## TASK
Line count for the string "Open": state how many lines in the records below hold it, giving only the number.

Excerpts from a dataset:
● ● ●

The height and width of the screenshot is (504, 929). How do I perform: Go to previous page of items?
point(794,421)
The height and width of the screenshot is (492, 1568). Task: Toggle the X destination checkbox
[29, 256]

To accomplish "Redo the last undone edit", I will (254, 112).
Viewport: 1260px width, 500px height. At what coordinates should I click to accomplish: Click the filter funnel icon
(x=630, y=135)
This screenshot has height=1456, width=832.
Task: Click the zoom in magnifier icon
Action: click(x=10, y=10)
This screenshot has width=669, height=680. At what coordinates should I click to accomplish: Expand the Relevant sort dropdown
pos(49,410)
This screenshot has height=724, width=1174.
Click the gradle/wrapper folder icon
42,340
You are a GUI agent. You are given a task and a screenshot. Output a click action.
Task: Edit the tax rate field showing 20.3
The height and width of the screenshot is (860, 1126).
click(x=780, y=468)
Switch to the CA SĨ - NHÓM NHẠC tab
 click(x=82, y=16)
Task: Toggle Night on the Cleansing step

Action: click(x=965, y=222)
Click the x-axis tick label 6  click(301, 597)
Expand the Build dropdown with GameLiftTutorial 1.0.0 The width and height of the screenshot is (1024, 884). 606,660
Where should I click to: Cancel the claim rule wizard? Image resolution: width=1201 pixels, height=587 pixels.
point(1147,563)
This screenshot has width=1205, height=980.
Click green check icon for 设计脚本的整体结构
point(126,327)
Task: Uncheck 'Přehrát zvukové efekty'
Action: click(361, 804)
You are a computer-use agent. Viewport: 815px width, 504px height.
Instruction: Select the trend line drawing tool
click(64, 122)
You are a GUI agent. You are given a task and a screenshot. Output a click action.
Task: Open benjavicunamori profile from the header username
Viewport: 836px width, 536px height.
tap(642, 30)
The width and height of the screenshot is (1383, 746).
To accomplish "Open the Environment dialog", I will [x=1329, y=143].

● ● ●

## EXPECTED OUTPUT
2